The Robert R. Newlen ’75 & John C. Bradford Special Collections at Bridgewater College will display an exhibition highlighting life at the College throughout the 1970s through Monday, March 31, 2025.

Curated by Special Collections Librarian Stephanie Gardner and Special Collections intern Alex Thompson ’25, the exhibition, “Find Yourself in the 1970s: Snapshots of Life at Bridgewater College,” will include archival photographs, artifacts and interpretive text, which tell the story of life as a Bridgewater College student during the 1970s. Visitors will explore the decade’s fads, fashions and college traditions like Homecoming and May Day, the latter of which has evolved into SpringFest.

“For our alumni, it will be an enjoyable experience, a trip down memory lane,” Gardner said.

Opportunity is possible for more thoughtful reflection as visitors learn about Bridgewater’s connections to some of the decade’s prominent social topics like racial diversity, feminism and the Vietnam War.

“It is a challenge to interpret an entire era,” Gardner said. “But, by representing what [Thompson and I] see while working in the College archives, I hope viewers will be able to connect with larger themes, some of which are still relevant today.”

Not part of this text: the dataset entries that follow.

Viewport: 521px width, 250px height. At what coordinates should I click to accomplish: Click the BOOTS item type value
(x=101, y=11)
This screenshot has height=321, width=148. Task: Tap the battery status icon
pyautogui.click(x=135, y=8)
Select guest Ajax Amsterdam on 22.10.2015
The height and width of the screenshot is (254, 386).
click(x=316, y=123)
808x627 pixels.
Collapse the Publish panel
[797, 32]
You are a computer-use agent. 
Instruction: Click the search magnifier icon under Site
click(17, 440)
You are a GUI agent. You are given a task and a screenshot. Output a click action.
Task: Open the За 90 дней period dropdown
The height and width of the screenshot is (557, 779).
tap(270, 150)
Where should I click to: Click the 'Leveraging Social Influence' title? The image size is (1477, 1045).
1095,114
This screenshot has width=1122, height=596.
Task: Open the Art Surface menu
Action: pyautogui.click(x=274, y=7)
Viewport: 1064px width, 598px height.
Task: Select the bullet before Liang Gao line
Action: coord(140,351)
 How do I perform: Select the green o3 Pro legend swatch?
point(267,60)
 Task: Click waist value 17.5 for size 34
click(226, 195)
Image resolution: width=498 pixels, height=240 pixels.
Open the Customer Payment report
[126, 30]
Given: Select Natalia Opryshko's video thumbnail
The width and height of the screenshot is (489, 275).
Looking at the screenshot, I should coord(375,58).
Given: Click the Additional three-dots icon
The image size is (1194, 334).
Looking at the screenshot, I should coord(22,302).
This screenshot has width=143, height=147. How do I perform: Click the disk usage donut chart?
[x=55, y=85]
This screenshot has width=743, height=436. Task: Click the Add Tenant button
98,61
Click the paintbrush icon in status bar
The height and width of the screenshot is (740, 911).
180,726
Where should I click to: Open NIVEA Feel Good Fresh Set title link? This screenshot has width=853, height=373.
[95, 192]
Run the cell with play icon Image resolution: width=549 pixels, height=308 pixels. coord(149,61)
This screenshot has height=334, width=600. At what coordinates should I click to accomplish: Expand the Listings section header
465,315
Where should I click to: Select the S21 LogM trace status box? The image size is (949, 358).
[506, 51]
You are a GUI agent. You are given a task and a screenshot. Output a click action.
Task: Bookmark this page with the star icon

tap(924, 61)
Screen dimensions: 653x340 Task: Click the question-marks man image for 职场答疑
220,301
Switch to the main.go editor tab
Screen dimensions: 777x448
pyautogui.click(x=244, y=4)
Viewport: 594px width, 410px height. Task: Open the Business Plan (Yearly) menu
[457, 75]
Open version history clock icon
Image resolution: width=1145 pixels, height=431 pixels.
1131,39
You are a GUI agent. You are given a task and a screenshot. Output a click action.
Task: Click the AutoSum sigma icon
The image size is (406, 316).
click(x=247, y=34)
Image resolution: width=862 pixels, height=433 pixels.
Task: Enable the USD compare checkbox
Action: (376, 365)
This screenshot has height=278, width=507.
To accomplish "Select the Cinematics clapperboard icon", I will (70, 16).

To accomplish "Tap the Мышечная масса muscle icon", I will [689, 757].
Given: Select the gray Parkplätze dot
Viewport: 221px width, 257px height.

To honor Bridgewater students who lost their lives fighting in the Vietnam War, Gardner and Thompson will create an abridged interpretation of the Missing Man Table, which is also known as the Fallen Comrade Table, for display in the exhibition.

Other notable exhibits include photographs of Carlyle Whitelow ’59, a beloved BC professor and coach and the College’s first Black faculty member; papers of Dr. Beth Glick-Rieman ’44, a former Church of the Brethren minister who, as Person Awareness Coordinator, presented a feminist perspective within the Church; and campaign buttons for Richard D. Obenshain, a 1956 alumnus who died in a plane crash while campaigning for a U.S. Senate seat.

The exhibition is free to the public and will show on the lower level of the John Kenny Forrer Learning Commons from 7:30 a.m. to 9 p.m. Mondays through Thursdays, 7:30 a.m. to 6 p.m. on Fridays, 9 a.m. to 6 p.m. on Saturdays, and noon to 9 p.m. on Sundays.

Founded in 1880, Bridgewater College is a private, four-year liberal arts college located in the Shenandoah Valley of Virginia. Bridgewater College is home to approximately 1,450 students pursuing degrees in more than 60 undergraduate majors and minors and four graduate programs housed within three distinct schools.